Gemini 3.1 Flash-Lite — Signal Lens

Overview

Freshness note: Model capabilities, limits, and pricing can change quickly. This profile is a point-in-time snapshot last verified on June 8, 2026.

Gemini 3.1 Flash-Lite is Google’s stable low-cost Flash model in the Gemini API catalog. It extends the Flash-Lite idea into the Gemini 3.x generation for teams that want a current high-volume route for lightweight multimodal automation, simple extraction, translation, transcription, and latency-sensitive assistant work.

Capabilities

This model is aimed at classification, extraction, concise summarization, translation, transcription, and other high-throughput assistant or automation tasks where budget and response speed matter more than frontier-level reasoning. It is the kind of model you consider when the system needs to do a lot of work reliably, not when every single answer needs the highest available quality ceiling.

Technical Details

Google’s current Gemini API model catalog lists Gemini 3.1 Flash-Lite with:

1,048,576 token context window
65,536 max output tokens
multimodal input support across text, images, audio, video, and files
stable model ID: gemini-3.1-flash-lite

Like the rest of the current Flash line, it is part of Google’s broader agentic and multimodal model surface rather than a text-only budget SKU. Google’s deprecation table lists a May 7, 2027 shutdown date for this endpoint, so teams with long-lived deployments should still track migration notices.

Pricing & Access

Google’s current Gemini API pricing lists Gemini 3.1 Flash-Lite at:

Input: $0.25 per 1M text, image, or video tokens
Input: $0.50 per 1M audio tokens
Output: $1.50 per 1M tokens
Batch and Flex: $0.125 text/image/video input,$ 0.25 audio input, and $0.75 output per 1M tokens
Priority: $0.45 text/image/video input,$ 0.90 audio input, and $2.70 output per 1M tokens

Search and Maps grounding share Google’s Gemini 3 allowance before per-query billing. Access is through the Gemini API and related Google developer surfaces.

Best Use Cases

Use Gemini 3.1 Flash-Lite for ticket triage, structured extraction, batch classification, internal tooling, translation, transcription, and cost-sensitive assistants where multimodal support still matters.

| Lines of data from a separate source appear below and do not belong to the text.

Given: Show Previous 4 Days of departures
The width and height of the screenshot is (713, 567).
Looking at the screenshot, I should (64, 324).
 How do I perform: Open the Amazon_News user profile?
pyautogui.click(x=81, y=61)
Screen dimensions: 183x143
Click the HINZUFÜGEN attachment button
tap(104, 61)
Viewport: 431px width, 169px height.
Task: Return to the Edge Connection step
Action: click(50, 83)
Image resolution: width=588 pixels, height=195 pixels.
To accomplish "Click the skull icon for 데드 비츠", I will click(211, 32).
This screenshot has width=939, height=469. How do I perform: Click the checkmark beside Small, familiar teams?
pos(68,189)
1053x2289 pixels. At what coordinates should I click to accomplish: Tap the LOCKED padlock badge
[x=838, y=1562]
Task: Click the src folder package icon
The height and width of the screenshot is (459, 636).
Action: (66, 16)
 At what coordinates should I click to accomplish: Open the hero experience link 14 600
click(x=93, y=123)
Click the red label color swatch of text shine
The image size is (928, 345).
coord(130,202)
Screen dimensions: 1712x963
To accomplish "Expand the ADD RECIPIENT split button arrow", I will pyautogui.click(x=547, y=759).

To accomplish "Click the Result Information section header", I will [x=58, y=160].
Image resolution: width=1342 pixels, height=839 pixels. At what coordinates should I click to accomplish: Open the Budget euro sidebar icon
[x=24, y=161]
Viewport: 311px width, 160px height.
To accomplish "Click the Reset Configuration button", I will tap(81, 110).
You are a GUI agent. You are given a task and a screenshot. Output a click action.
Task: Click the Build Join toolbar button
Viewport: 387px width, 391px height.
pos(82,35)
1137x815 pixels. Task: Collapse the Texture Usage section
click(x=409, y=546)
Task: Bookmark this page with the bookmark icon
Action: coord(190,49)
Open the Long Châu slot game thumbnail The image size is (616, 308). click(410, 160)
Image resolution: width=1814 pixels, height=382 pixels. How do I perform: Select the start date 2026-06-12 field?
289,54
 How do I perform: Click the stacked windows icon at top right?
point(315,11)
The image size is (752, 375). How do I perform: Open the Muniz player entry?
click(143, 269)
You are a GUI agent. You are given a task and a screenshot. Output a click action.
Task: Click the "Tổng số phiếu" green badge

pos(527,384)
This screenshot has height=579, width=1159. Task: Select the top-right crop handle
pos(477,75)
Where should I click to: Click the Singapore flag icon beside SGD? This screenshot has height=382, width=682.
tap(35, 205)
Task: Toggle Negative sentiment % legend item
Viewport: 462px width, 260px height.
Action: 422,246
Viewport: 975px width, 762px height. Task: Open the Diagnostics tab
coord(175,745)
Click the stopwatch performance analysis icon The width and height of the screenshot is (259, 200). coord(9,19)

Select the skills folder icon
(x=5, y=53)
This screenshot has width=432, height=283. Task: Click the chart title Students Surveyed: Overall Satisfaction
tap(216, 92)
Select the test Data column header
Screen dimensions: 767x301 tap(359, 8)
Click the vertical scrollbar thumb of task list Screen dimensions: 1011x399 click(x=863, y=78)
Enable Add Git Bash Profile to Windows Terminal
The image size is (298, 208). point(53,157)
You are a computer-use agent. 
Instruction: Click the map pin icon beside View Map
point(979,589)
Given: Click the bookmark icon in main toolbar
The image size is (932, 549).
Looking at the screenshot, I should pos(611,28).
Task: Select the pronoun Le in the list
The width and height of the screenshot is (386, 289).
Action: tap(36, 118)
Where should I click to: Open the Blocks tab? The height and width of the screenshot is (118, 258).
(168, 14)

It is a practical option when Gemini 3.5 Flash feels richer than the task actually requires.

Comparisons

Gemini 3.5 Flash (Google): Better quality ceiling for harder agentic and coding tasks, while Flash-Lite is the cheaper stable route.
Gemini 2.5 Flash-Lite (Google): Older stable endpoint with an October 16, 2026 shutdown date.
GPT-5 nano (OpenAI): Another high-volume automation model, with the choice often driven by ecosystem and modality requirements.